# Your instructions
Pull every line that holds the word "Given" from the entries.

[Recorded data]
_ _ _ _ _
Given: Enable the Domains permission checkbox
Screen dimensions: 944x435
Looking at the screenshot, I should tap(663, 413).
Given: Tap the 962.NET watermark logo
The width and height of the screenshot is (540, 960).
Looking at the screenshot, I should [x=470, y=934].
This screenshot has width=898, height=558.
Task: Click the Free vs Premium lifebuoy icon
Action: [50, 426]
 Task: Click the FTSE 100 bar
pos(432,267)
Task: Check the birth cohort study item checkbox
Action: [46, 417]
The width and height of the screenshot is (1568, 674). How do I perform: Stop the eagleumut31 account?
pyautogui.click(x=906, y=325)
_ _ _ _ _
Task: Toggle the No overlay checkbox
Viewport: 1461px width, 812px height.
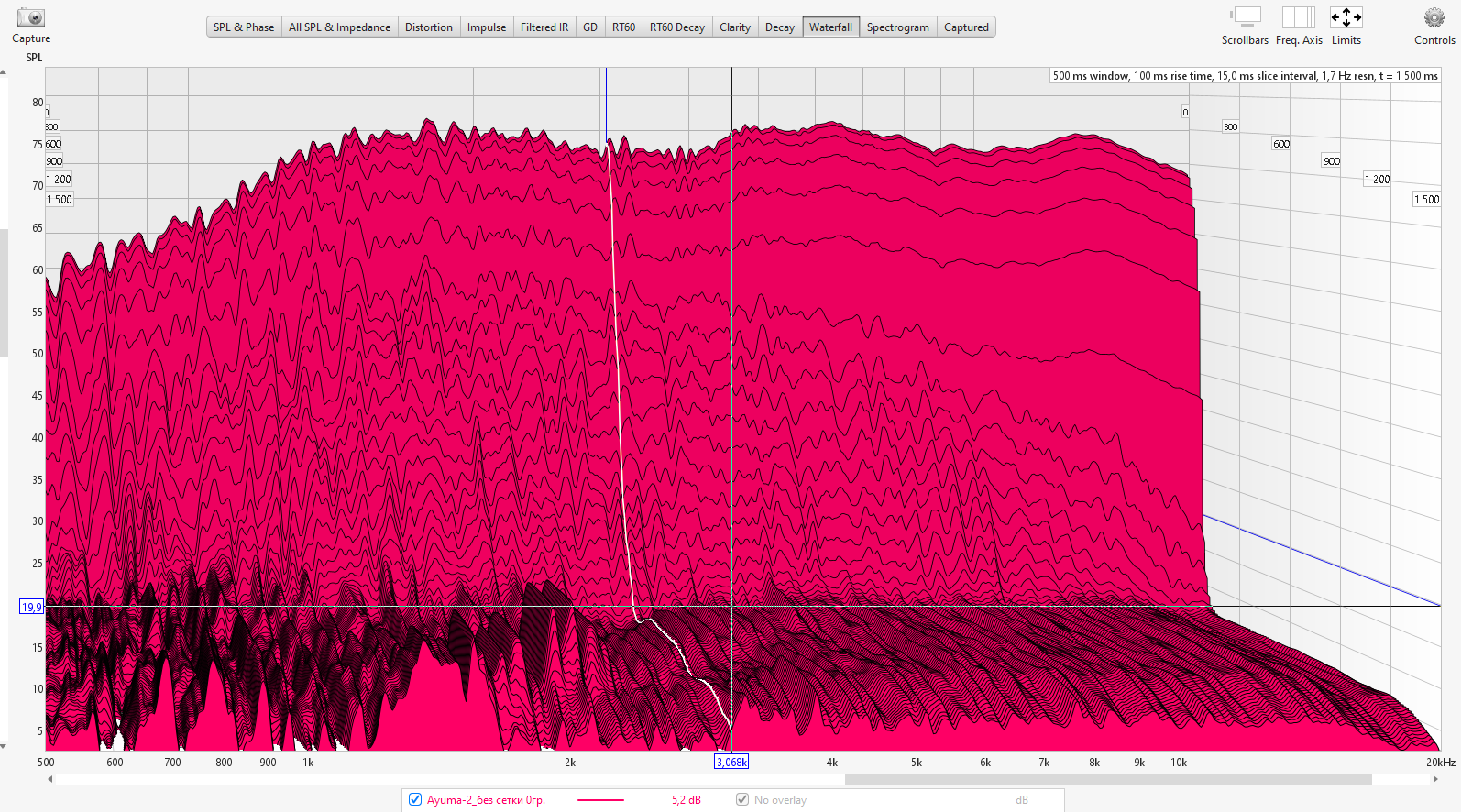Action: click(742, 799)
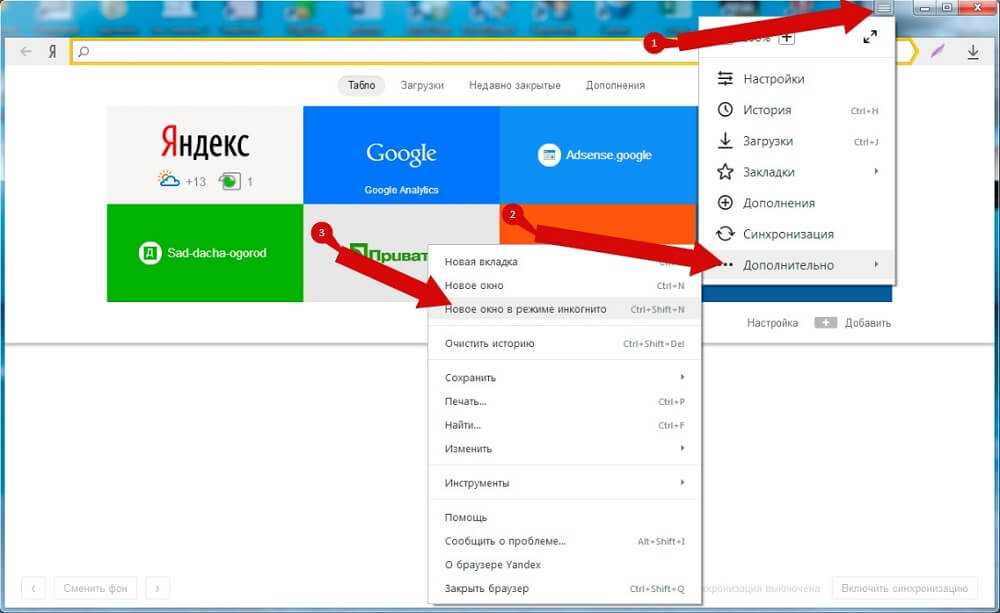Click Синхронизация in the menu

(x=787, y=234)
_ _ _ _ _
# Finished task
Given: Enable the Domains permission checkbox
Given: Tap the 962.NET watermark logo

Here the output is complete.